Collected data
★ ★ ★ ★

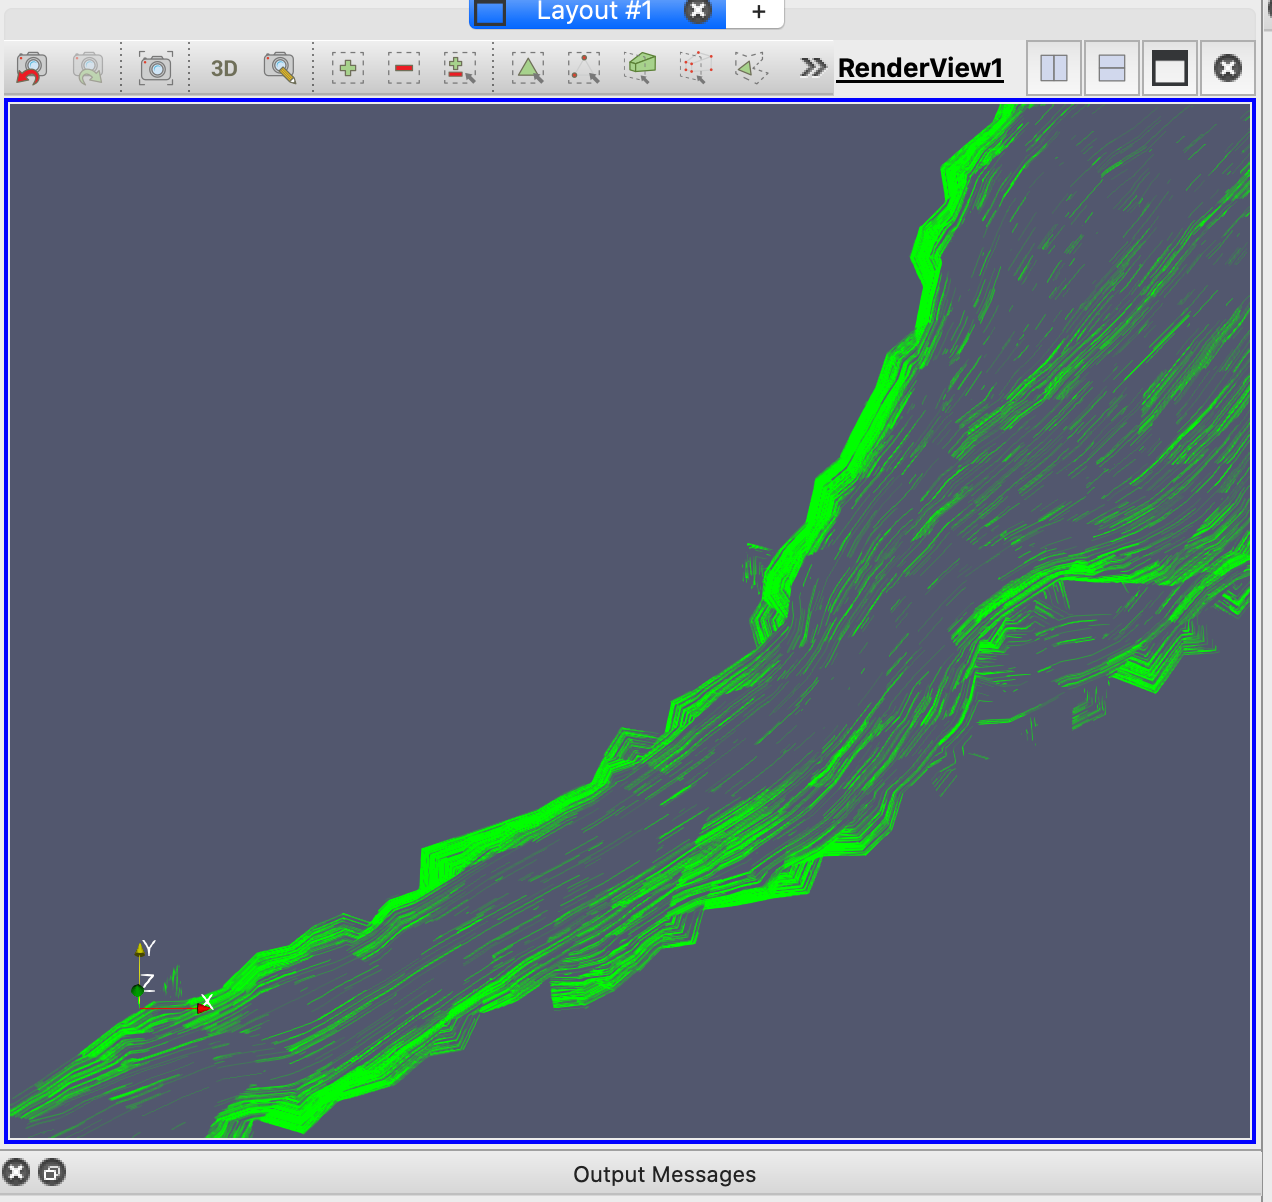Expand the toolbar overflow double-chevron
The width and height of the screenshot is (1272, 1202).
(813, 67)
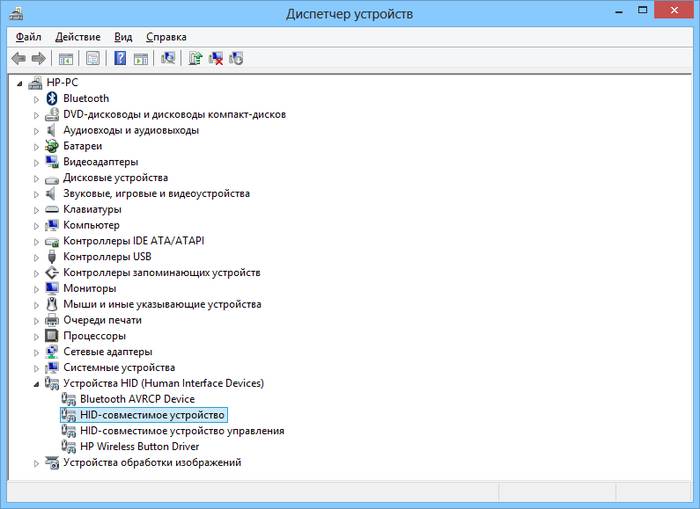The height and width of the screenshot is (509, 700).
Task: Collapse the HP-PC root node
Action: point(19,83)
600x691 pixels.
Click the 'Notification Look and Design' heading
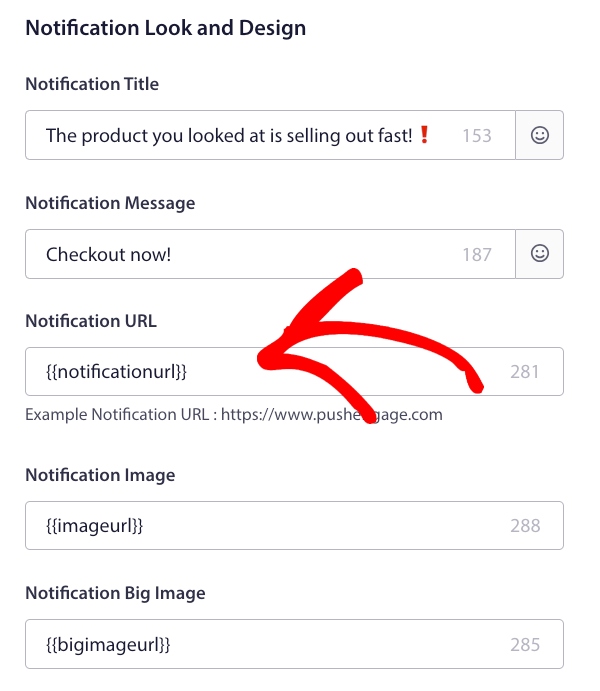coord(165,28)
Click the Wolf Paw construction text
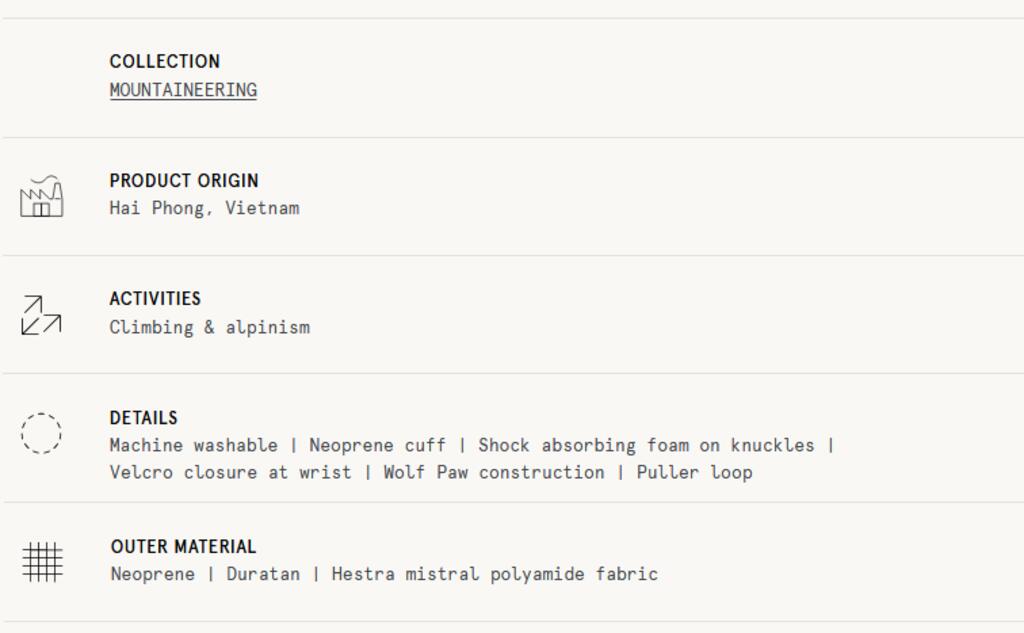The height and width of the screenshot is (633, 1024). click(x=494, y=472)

★ ★ ★ ★

- [Work required]:
Pictures stay out. Copy exactly, and only, the lines from the one containing "600x691 pixels." through the end of the data.

- [Completed exercise]:
600x691 pixels.
Click the 'Notification Look and Design' heading
coord(165,28)
Click the Wolf Paw construction text
The height and width of the screenshot is (633, 1024). click(x=494, y=472)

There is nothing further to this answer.